PPC optimizations are essential to sustain or improve your paid search advertising campaigns’ performance and reach oganizational goals. Sometimes it can be overwhelming – where should you start? There are several components of a PPC account that can help move the needle in your desired direction. This post provides some ideas to optimize your PPC performance, but certainly isn’t an all-encompassing list.
Keywords
Keywords drive ads on the search network. If keywords are inefficient, this can lead to a lot of wasted ad spend.
Double check to ensure the keywords have a very tight connection. Limit keywords to around 15-20 per ad group. This enables you to create customized ads (with the keyword in the ad copy) that can get a higher CTR, ad rank, and the quality score while decreasing CPC.
Search Terms & Negative Keywords
Due to broad matching and close variant matching keywords to the actual query, some unusual searches can trigger your ads. This is a very important optimization in any PPC account.
Find the search terms from the keyword tab in any given campaign or ad group.
Google Display Network Negative Keywords
Several experts believe you shouldn’t use negative keywords for ads on the Google Display Network (GDN).
Consider new items where an automobile recall has caused a tragic accident. You definitely don’t want to advertise a vehicle on those pages. In that case, you should create negative keywords surrounding “accident”, “death”, “crash”, etc.
In our unpredictable political environment, it may also be a good idea to review topics you don’t want your company associated with to avoid the risk of ads served on controversial content topics.
Ads Per Ad Group
Google recommends: “Create three to four ads for each ad group, and use different messages for each to see which does the best. AdWords rotates ads automatically to show the best-performing ads more often.”

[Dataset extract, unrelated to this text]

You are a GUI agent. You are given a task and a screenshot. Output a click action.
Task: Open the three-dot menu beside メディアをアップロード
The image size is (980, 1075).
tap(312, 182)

Depending on your business goals, you should come to a conclusion on how you define “success.”
- For example:
- Highest conversion rate
- Lowest cost per conversion
- Highest CTR
Ads on Mobile Apps/Games
Ads on the GDN serving on mobile apps and games can be a budget waster and should be reviewed as a starting point. Ads will frequently appear on mobile apps and games. But this traffic usually doesn’t convert, except for advertisers of B2C broad-appeal products/services (e.g., sweepstakes and other B2C lead-gen).
If you think about it, in most cases someone playing a game is unlikely to stop gameplay to click on an ad and convert via mobile (unless the ad is for another mobile game). There are many cases where ads are accidentally clicked on based on their placement in relationship to gameplay navigation.
Geotargeting
Serving ads to the incorrect geolocation is another waste of PPC budget. Check by looking at Settings > Location > View location reports:
If you see clicks from outside the geotargeted location, adjust the location settings in one or more of the following ways:
- Narrow down the current geotarget.
- Use Settings > Location options(advanced) > People in my targeted location.
- Exclude locations as appropriate.
Conversion Actions
Have you audited your conversion actions lately? Some things to look for:
- Is the conversion tracking working?
- Is the primary conversion still your business’s primary KPI?
- Is the conversion tag on the correct page or is the Google Analytics goal still the correct page/action?Are you tracking too many conversions?
Consider if you have too many or disparate conversion actions. For example, tracking purchases, email signups, and whitepaper downloads. A concern with this is that each action has a different
value; therefore the rolled-up view of conversions gives a distorted picture of true return on ad spend (ROAS).
Budgets
In many cases, PPC budgets should be allocated to better performing campaigns. While this is a good basic rule of thumb, it isn’t always the case.
This may not apply in cases where branding/awareness or certain display campaigns don’t show many last-click conversions. Also company brand names may convert higher but don’t need more budget.